I am looking for opinions (hands-on based experience) towards your favourit feature selection (followed by dimensionality reduction) method for 10X-based scRNA-seq data. The motivation for this is that I recently stumbled over the GLM-PCA approach from Rafael Irizarry's lab (links see on the bottom of the post) which made me dive into the literature. As expected there are plenty of methods out there, each claiming to perform superior. Since GLM-PCA operates on raw counts it frees the uses from choosing from one of the many normalization strategies such as the ones implemented in e.g. scran or the choices provided by Seurat. This is admittedly not at all a precise question (therefore Forum post), and I hope to initiate some chat here about your current best practices that users inexperienced in the single-cell world (including myself) can take inspiration from.

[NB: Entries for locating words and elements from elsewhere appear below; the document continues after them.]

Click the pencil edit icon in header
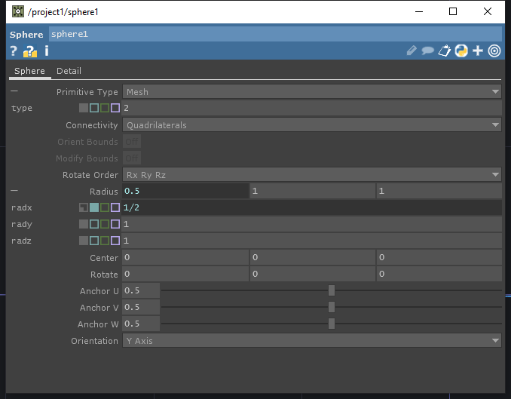 412,51
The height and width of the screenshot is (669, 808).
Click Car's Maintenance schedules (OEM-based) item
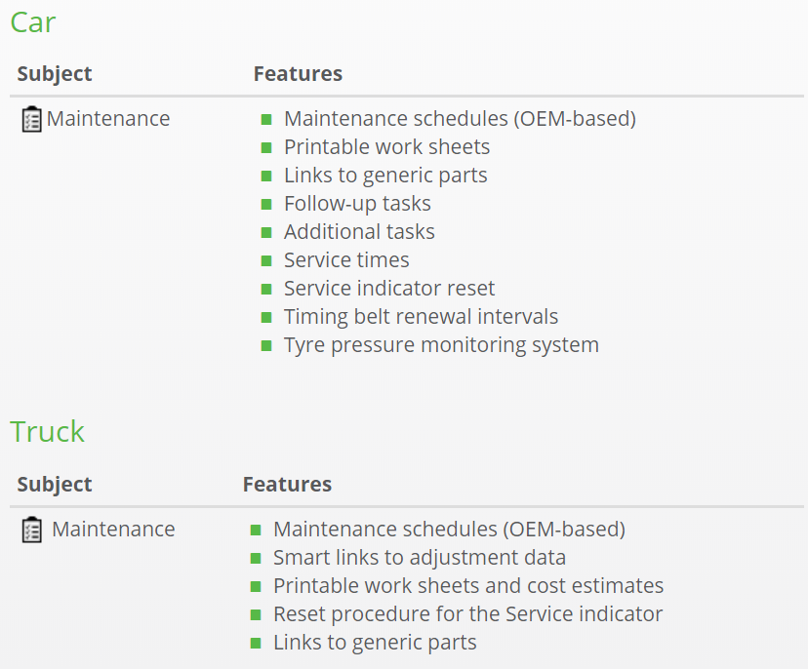[461, 119]
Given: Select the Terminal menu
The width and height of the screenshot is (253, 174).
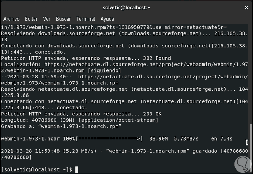Looking at the screenshot, I should tap(86, 19).
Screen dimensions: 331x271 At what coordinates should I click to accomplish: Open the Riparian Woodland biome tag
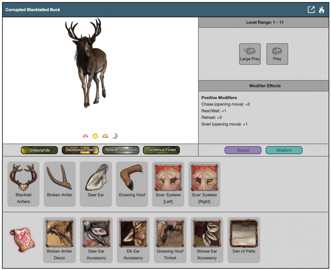(x=121, y=150)
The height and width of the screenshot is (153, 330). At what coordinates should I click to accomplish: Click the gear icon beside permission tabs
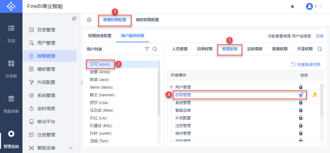coord(89,20)
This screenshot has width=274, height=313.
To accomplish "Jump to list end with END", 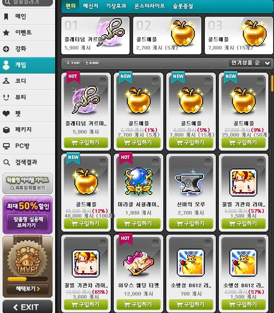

Hi, thanks for your interest in GLM-PCA (I'm one of the authors). First of all, GLM-PCA is a dimension reduction method meant to be as similar to PCA as possible but just using a count-based likelihood (or loss function) instead of the implicit normal distribution likelihood of PCA. Since you seem to be mostly interested in feature selection (ie identifying highly informative genes), I encourage you to check out our R package scry (soon to be submitted to bioconductor) which includes feature selection based on deviance as an alternative to the more traditional "highly variable genes" approach. As you mention it operates on raw UMI counts so no need for normalization, and according to a recent comparison by an independent research group has been shown to perform well vs competing methods. The scry package also includes a null residuals transformation (similar to the sctransform method from Hafemeister et al) that can be fed directly to traditional PCA instead of normalized counts. The null residuals are basically a rough approximation to GLM-PCA that are much faster to compute. Alternatively, if you have another normalization/dimension reduction scheme in mind, you can just use the deviance feature selection to choose say the top 2,000 genes then do whatever you like with those. As a side note, we are actively working to improve the scalability and numerical stability of the GLM-PCA optimization routine, so stayed tuned for those updates in the future.
I saw the GLM-PCA benefits. I believe that there are at least some scenarios where it does perform better. However, does it actually uncover new biological insights? Many single-cell methods make significant improvements on some metrics and look impressive on paper, but very few would actually change the conclusions that were based on classic techniques.
Personal anecdote: I tried not normalizing the data at all and expected completely nonsensical results. However, the major populations still clearly segregated.
Personal anecdote: I tried not normalizing the data at all and
expected completely nonsensical results. However, the major
populations still clearly segregated.
That is interesting observation indeed. Have you tried it with > n=1 to see if it is widely applicable?
My expectation is that you'd see fairly significant sample-to-sample effects with zero normalization, but would be interested in seeing if that's actually true.
That may be true. I normally see sample-to-sample effects regardless of normalization (without some sort of batch-correction methods like CCA/MNN/etc).
Think it also depends on sample. Normal PBMCs are fairly consistent between samples without batch correction through standard pipelines, assuming they're done fairly close to each other by the same person. Disease samples are a different story though.
Thanks will.townes for the pointer to the scry package. Will try.